Exercise goal: State the count of lines below featuring the word "Decocatálogos", and write nothing further.

Provided records:

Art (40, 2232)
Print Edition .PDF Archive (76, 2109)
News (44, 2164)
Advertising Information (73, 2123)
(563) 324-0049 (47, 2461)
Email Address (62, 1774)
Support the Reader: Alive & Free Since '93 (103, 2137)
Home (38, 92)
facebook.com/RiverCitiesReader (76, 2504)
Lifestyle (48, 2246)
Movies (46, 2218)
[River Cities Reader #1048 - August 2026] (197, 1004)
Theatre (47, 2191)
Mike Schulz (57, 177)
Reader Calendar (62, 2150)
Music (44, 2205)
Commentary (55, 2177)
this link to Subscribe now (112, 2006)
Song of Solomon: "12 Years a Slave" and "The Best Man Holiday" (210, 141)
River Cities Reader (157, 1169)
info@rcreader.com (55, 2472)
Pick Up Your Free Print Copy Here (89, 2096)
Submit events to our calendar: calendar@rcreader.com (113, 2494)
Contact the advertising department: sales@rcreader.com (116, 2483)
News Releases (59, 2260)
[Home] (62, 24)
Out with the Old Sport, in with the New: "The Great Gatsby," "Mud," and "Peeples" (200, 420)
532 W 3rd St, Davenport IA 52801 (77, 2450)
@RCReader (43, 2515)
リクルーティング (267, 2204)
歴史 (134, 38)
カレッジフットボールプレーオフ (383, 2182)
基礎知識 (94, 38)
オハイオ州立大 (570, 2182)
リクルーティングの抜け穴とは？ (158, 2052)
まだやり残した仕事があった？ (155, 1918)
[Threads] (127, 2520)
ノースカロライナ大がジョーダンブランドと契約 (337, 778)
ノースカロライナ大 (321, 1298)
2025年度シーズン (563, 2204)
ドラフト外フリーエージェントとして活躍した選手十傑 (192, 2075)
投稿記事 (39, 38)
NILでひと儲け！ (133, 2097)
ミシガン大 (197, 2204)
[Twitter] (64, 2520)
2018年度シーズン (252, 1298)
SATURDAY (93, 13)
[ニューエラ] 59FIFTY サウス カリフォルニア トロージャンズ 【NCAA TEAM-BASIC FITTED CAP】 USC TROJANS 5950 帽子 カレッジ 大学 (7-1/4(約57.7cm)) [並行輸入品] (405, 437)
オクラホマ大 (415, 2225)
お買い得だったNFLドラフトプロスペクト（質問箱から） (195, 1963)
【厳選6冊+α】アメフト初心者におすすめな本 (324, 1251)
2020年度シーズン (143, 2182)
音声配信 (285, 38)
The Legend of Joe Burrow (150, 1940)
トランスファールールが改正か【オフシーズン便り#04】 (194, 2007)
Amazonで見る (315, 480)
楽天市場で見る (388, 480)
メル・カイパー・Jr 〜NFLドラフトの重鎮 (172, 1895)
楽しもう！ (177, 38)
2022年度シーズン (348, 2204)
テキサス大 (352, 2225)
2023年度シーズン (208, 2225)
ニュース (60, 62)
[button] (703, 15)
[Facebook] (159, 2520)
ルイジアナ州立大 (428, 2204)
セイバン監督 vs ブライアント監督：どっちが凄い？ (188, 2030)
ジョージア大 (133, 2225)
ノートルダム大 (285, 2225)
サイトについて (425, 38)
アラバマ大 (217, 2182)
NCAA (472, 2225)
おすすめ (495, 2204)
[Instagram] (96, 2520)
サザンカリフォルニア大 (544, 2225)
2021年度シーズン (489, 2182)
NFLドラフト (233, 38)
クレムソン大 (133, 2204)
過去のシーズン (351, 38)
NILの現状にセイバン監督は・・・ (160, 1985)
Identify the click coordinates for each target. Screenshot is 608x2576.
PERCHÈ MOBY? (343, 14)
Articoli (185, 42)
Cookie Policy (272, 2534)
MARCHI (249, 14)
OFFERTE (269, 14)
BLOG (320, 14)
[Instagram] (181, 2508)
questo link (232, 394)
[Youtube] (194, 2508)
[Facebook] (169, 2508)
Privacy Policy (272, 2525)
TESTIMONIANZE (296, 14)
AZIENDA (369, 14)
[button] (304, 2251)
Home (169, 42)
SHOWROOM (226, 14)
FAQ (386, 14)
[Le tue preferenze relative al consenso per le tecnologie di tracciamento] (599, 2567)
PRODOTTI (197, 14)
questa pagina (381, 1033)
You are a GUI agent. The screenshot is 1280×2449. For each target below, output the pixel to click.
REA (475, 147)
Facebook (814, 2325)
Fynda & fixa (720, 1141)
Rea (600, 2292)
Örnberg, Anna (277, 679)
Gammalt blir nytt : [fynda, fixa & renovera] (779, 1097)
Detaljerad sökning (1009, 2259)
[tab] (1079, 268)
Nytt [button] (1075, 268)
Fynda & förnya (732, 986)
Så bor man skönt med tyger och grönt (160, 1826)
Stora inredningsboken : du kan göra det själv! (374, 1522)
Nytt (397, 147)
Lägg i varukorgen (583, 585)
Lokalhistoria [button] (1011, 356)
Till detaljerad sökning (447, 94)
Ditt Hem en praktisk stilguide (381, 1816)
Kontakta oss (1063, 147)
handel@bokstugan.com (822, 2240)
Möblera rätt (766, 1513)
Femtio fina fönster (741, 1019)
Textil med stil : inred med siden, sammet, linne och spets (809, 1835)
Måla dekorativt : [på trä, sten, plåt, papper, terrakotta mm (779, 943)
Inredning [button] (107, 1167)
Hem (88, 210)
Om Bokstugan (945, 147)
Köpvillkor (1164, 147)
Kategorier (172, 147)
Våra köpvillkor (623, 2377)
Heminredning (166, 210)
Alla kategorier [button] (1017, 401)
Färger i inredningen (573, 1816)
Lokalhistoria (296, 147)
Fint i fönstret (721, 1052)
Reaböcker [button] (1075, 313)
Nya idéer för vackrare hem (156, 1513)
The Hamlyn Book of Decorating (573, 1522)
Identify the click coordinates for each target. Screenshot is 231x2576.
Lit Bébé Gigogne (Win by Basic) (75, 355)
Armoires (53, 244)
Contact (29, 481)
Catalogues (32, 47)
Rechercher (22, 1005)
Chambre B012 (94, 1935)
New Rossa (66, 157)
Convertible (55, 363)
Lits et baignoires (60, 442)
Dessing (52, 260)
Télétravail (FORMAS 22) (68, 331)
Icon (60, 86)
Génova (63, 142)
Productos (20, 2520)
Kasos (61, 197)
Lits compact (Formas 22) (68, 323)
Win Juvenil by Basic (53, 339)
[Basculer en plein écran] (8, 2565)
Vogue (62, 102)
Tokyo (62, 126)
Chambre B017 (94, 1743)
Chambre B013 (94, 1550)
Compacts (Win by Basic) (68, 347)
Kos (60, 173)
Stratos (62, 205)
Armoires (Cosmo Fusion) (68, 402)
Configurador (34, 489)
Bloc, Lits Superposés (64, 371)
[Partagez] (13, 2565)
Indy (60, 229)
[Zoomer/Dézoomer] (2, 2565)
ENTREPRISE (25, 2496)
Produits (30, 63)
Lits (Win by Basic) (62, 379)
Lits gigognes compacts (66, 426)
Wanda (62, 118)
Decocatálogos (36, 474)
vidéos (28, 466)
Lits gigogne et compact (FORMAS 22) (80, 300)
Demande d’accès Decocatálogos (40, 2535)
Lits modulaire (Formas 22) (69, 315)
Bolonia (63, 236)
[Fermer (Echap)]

Solution for this exercise: 2